Surtout, si ces éléments sont largement critiqués par des membres de Greenpeace (hiérarchie, management, terrain médiatique, délaissement de l’action directe pour le lobbying et l’expertise), ils estiment pour autant que seule cette organisation peut leur permettre d’atteindre certains objectifs d’action directe et de conscientisation, du fait de l’importance logistique et organisationnelle de l’association. Les activistes rapportent souvent cet état d’esprit, contradictoire avec l’engagement politique de certains en dehors de l’organisation, mais justifié au final pour les avantages d’efficacité. Une activiste rencontrée portait elle-même une critique acerbe du fonctionnement interne, qui serait « partagée par la moitié des activistes », selon elle. Mais il faut bien que les personnes s’y retrouvent pour que cela tienne. Et, de fait, c’est le principe d’efficacité qui est mobilisé : « il n’y a que Greenpeace qui peut me permettre de faire des choses que je serais incapable de faire ailleurs, continue-t-elle, parce qu’il y a de la logistique, de l’argent, du monde derrière ». Finalement, à l’utilitarisme de Greenpeace correspond l’utilitarisme des militants ; à l’instrumentalisation par l’organisation correspond l’instrumentalisation par les acteurs. Il y a une intériorisation du discours et des pratiques organisationnels et utilitaristes. Le sens final de l’association, à savoir la défense de l’environnement, apparaît comme le quasi-seul marqueur de principe et politique. Mais qu’en est-il des moyens d’y parvenir ?

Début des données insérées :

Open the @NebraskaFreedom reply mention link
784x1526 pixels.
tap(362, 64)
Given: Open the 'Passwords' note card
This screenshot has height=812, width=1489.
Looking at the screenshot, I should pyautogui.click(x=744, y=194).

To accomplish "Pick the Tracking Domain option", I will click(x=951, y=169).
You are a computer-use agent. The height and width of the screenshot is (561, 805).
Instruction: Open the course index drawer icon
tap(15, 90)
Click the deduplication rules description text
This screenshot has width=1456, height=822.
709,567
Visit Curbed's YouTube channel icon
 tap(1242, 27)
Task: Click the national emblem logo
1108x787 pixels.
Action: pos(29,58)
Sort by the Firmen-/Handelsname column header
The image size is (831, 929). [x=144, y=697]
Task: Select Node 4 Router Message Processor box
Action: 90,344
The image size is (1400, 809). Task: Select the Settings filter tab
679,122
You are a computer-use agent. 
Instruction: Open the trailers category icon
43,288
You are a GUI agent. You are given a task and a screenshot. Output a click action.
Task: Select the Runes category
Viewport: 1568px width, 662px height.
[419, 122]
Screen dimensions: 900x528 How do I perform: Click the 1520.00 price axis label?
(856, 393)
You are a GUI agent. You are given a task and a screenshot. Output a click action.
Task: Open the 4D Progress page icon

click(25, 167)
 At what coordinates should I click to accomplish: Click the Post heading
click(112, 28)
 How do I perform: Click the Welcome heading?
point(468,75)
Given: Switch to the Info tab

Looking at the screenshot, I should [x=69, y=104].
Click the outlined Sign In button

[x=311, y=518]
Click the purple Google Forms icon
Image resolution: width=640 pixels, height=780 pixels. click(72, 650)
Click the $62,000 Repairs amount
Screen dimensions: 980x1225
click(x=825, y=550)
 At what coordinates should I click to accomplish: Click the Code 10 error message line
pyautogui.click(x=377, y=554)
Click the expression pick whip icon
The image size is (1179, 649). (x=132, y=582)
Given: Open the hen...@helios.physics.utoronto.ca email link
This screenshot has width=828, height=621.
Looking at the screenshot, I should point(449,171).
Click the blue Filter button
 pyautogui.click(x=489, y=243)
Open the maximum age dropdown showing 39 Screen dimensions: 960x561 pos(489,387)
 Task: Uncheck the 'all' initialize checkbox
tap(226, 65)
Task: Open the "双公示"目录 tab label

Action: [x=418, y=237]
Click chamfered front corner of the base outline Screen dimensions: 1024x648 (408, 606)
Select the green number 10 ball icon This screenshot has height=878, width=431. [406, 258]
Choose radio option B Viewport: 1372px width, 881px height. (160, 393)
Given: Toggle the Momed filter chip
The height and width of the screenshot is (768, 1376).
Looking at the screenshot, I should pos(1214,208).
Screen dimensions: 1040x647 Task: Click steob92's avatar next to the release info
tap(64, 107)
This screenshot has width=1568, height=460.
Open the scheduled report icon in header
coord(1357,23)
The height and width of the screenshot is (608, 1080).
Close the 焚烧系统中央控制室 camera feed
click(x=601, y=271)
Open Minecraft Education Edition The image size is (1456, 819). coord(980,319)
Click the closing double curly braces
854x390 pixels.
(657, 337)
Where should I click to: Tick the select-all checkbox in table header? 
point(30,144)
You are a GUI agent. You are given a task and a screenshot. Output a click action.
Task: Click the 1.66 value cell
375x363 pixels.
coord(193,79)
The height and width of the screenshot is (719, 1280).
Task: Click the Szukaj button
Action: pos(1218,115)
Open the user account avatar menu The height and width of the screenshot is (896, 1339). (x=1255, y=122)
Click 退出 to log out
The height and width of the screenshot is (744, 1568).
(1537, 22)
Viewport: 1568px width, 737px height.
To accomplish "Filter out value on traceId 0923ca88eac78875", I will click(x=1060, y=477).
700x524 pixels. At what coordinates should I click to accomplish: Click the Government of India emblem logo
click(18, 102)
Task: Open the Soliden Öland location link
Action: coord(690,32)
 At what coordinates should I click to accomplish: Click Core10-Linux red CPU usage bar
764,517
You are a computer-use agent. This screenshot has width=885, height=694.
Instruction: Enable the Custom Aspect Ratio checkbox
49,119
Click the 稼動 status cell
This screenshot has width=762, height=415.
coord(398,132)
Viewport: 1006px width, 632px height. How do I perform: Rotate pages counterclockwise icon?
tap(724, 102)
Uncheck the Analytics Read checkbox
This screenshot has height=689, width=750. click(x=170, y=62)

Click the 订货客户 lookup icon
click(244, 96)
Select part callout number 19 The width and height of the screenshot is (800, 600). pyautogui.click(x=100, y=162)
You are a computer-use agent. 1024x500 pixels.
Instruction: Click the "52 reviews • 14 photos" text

Greenpeace, ou le prestataire de militantisme vert

En outre, il semble que le prisme de l’efficacité vient bien occulter toute dimension politique. Au sein des groupes locaux de bénévoles, si l’action, décidée hiérarchiquement, est valorisée, au contraire le débat et l’information en interne sont mis de côté. Il existerait, selon Lefevre, un « effort collectif pour maintenir un socle commun d’apolitisme » – du moins pendant les temps formels (2008, page 397). Nous sommes bien là dans un effacement du contenu politique et de la délibération interne.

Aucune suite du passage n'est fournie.